Meliá with one of the signs created by Damanti.
Meliá with one of the signs created by Damanti.Michael Damanti

Damanti began learning more things about the women: many couldn’t read, one elderly woman could not understand numbers, and surprisingly, they did not know their birth dates. Damanti also spoke to the Romani men, but communication was harder because they spoke no Spanish.

By looking at their Romanian ID cards, Damanti was able to find out the days they were born and introduced them to the concept of a birthday party – they didn’t know how to sing Happy Birthday or that you had to blow out the candles on the cake.

“In the course of a year or so, it went from these scary women and guys who were going to stab me and rob me to, ‘Let’s sit down and have an impromptu birthday party on the floor’,” he says.

But what surprised him most was the level of racism faced by the Romani community: “There is an accepted amount of racism toward them right here in a capital city in Europe that nobody disputes,” he says.

He’s seen an elderly Spanish woman spit at them and call them “parasites,” watched as an elderly man offered Sibella €5 for oral sex, and tried to help a pregnant woman named Sevda who had been punched in the face while she was sleeping by a drunken Spanish man.

The women can’t even go into a McDonald’s to buy an ice cream on a hot day without being manhandled out.

“I’ve never seen racism like that,” says Damanti. “It was like the racism you would hear in apartheid or pre-civil rights United States. It was blatant, screaming in your face ‘dirty fucking Gypsy, get out of here you whore…’

“All rules are off when it’s a Gypsy,” he adds. “And it has been happening for generations. They’re just used to being told that they’re a parasite.”

What’s more, no one else seemed to care. “I could sense eyes were rolling any time I told these stories. No one would listen,” he explains.

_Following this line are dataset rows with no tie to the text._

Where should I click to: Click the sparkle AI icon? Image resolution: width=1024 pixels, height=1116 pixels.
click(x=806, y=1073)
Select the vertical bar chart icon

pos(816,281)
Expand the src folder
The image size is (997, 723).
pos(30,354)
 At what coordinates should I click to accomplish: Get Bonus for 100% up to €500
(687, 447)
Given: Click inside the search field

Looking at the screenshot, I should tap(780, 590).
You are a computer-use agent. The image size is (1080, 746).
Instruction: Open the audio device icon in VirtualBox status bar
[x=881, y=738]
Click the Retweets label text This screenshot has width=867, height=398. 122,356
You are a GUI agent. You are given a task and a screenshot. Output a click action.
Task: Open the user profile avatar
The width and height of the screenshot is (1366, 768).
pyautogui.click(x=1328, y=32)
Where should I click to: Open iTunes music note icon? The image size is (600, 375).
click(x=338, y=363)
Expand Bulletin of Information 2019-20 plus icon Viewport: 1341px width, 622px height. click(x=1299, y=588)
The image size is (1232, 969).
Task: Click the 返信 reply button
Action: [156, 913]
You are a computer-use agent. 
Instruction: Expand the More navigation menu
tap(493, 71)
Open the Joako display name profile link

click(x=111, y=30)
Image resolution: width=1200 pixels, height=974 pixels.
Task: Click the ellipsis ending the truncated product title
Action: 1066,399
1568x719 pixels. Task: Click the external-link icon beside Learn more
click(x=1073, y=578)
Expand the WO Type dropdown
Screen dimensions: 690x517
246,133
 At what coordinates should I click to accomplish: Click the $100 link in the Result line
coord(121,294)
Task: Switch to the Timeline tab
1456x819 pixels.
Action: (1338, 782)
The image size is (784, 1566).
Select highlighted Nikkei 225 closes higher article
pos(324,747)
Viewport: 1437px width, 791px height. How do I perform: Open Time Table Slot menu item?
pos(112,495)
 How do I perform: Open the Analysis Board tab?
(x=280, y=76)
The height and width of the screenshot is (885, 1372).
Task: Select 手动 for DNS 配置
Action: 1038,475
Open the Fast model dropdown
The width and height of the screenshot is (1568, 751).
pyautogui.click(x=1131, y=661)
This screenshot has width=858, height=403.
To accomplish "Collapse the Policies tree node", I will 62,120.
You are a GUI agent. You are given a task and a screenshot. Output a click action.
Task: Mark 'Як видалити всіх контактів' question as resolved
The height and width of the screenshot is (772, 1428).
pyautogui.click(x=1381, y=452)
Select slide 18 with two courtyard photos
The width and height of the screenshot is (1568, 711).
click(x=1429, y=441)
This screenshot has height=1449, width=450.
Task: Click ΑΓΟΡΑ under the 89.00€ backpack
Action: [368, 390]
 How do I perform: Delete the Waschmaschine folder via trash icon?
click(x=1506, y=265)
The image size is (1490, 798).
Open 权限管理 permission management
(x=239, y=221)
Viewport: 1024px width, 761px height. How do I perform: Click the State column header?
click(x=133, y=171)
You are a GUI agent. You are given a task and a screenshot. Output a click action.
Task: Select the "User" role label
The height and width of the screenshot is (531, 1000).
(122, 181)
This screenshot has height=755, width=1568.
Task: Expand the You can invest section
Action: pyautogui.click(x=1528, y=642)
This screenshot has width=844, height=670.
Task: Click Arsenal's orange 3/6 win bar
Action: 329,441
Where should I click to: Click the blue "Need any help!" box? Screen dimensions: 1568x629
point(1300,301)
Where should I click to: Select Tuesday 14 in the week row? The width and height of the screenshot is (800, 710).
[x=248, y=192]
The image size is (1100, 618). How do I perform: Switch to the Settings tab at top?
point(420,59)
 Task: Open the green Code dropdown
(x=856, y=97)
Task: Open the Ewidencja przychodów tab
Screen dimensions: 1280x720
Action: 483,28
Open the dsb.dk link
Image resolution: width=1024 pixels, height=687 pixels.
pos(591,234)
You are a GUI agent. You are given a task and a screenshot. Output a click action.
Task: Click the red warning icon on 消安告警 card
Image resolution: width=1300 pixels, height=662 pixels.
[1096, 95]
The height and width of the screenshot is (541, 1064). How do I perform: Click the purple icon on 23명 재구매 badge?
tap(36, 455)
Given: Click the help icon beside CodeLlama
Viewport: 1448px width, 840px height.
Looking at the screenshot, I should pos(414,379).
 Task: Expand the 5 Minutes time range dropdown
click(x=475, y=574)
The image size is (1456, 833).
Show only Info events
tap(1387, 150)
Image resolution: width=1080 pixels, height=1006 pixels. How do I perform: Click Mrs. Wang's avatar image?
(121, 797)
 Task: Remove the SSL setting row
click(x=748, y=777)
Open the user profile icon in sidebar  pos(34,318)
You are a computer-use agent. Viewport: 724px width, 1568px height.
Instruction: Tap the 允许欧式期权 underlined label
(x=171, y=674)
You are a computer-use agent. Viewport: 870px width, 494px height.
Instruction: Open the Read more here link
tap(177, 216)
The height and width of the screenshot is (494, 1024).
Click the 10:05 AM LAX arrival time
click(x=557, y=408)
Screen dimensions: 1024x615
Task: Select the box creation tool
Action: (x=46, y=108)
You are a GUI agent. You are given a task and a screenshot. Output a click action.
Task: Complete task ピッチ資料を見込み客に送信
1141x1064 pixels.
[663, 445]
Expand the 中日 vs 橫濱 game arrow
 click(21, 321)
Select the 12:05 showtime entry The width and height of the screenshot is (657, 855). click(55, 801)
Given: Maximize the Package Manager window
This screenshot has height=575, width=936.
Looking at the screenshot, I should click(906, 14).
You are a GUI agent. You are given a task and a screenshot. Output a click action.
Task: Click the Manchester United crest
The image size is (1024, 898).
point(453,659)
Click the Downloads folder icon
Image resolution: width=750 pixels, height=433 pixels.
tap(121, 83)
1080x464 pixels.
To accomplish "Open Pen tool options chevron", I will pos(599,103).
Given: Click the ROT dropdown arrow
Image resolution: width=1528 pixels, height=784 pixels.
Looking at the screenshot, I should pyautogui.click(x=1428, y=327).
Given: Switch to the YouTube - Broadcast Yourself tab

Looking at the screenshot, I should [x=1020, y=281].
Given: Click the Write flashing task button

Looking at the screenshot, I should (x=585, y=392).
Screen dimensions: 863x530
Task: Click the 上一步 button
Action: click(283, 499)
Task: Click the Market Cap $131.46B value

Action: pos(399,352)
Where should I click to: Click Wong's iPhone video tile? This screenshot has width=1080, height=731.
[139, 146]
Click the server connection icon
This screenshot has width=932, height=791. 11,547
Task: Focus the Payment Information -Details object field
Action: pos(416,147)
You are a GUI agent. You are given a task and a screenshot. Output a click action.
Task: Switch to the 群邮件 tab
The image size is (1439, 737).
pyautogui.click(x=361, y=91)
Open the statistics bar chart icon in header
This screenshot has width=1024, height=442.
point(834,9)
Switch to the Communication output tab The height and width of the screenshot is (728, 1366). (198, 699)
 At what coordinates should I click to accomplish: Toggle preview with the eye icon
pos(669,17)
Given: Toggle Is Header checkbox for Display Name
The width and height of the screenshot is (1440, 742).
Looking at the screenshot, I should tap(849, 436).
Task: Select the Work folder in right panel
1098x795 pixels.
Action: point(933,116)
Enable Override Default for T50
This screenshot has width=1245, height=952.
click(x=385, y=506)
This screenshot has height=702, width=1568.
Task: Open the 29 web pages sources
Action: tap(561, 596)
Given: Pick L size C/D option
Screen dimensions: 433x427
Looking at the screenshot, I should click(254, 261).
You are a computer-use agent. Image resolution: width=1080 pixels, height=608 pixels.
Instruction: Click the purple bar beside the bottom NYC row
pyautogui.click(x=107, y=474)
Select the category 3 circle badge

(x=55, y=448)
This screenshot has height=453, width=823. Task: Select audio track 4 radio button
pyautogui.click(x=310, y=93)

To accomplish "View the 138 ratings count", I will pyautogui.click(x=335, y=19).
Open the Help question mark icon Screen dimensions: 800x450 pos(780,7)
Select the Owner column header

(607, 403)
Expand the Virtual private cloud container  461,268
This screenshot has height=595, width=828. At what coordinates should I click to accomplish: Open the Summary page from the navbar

But Damanti couldn’t stand by and do nothing: “It would take an extremely stoic and sociopathic person to see all this and keep taking photos and then say, ‘I’m going back to work’.”

So he helps out in any way possible – be it bringing the women food or supplying them with second-hand baby clothes. But more than anything, he wants to show people that they are not “dirty Gypsies,” but people who smile, who laugh, who’ll make funny faces and share their food with you. His photos – which are always shot at eye-level – capture these unguarded moments and offer a rarely seen glimpse into their lives.

At an exhibition of his work this year at the Galileo Cultural Center in Chamberí, many of the visitors were surprised to see this side of the Romani community. Damanti was even asked to run private tours to explain the stories behind the photos. For Damanti, it was a baby step toward changing the negative perceptions of Romani people in Spain.

But there is a lot more to be done. The Roma community is still highly marginalized not only in Spain but also across Europe.

In Damanti, at least, the Romani community in Madrid has found an unlikely friend and ally. He says he is the lucky one: “They are the best thing to have happened to me in Spain.”